The medical term “adrenal insufficiency” refers to inadequate production of one or more of these hormones as a result of an underlying disease or surgery. Some symptoms of adrenal insufficiency include extreme exhaustion, lack of appetite (resulting in weight loss), diarrhea, nausea, low blood pressure, and low blood sugar. Symptoms of both types of adrenal insufficiency include weakness, fatigue, dizziness, nausea, vomiting, poor appetite, confusion, and even death. Symptoms of Addison’s disease include fatigue, muscle pain, unexplained weight loss, low blood pressure, dizziness, body hair loss, and skin discoloration.

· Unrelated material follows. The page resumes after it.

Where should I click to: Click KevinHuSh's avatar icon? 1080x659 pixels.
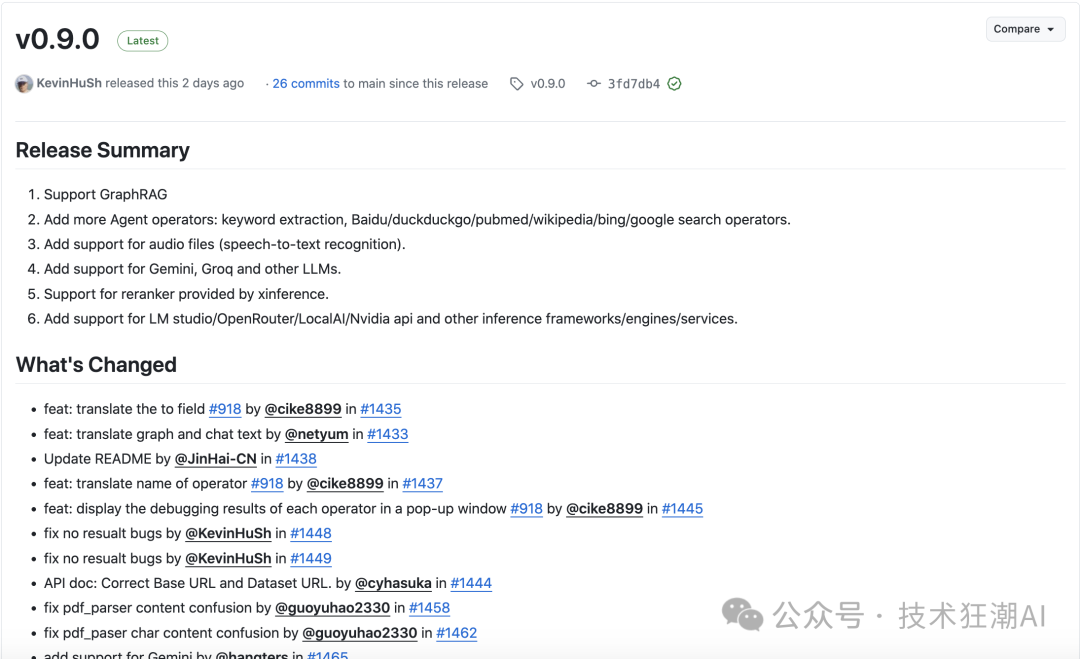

While the symptoms of Addison’s disease are similar to adrenal fatigue, the main difference is that adrenal fatigue is thought to be a possible result of overuse of otherwise healthy adrenal glands due to stress. As Theodore S. Friedman says, people with adrenal insufficiency experience fatigue, so it makes sense to have their adrenal glands checked. While the adrenal glands play several key roles in keeping the body functioning optimally, they don’t give up, even in stressful situations, says Jessica Shill, MD, an endocrinologist at Henry Ford Health System and Henry Ford Health System. If you take adrenal hormone supplements when you don’t need them, your adrenal glands may stop working and stop producing the hormones you need when you’re under physical stress.

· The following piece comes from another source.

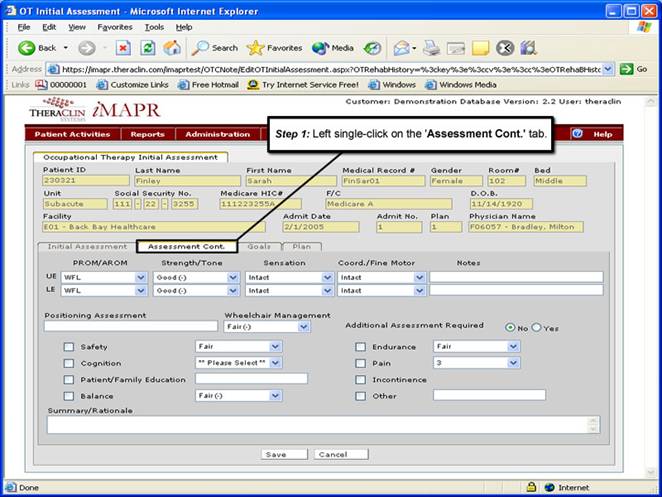The height and width of the screenshot is (497, 662).
Task: Click the browser Back arrow icon
Action: (x=27, y=47)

In the case of cortisol, people may have low cortisol levels because their pituitary gland doesn’t produce enough of the hormone to stimulate the adrenal glands to release cortisol. The theory is that this stress affects the adrenal glands (the glands that produce stress hormones) so they become “wasted” and don’t produce enough hormones, such as cortisol. The adrenal glands release the stress hormones cortisol and adrenaline as part of the natural fight-or-flight response, while increasing heart rate and blood pressure.
When you’re under stress, your adrenal glands help your body prepare for dangerous situations by releasing cortisol. The main adrenal hormone used to manage stress is cortisol (which earns it its nickname “the stress hormone”). Any excessive stress can cause the adrenal glands to increase cortisol production.

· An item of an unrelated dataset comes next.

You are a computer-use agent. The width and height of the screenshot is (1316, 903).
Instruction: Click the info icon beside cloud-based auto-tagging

According to this theory, existing blood tests are not sensitive enough to detect such a small drop in adrenal function, but your body can. Adrenal fatigue believers argue in their defense that current scientific methods are insufficient to detect adrenal dysfunction, but our bodies still feel its effects. The theory suggests that some people are more prone to adrenal fatigue than others, including single parents, shift workers, people in unhappy marriages, people in stressful jobs, people with substance abuse problems, and people who work all the time. , except gaming .
People with a stay may be at risk of developing a life-threatening condition called an adrenal crisis. The adrenal glands are responsible for balancing hormones, and when not used, they can affect mental health, libido, fertility, and contribute to problems like diabetes, leaky gut, and indigestion.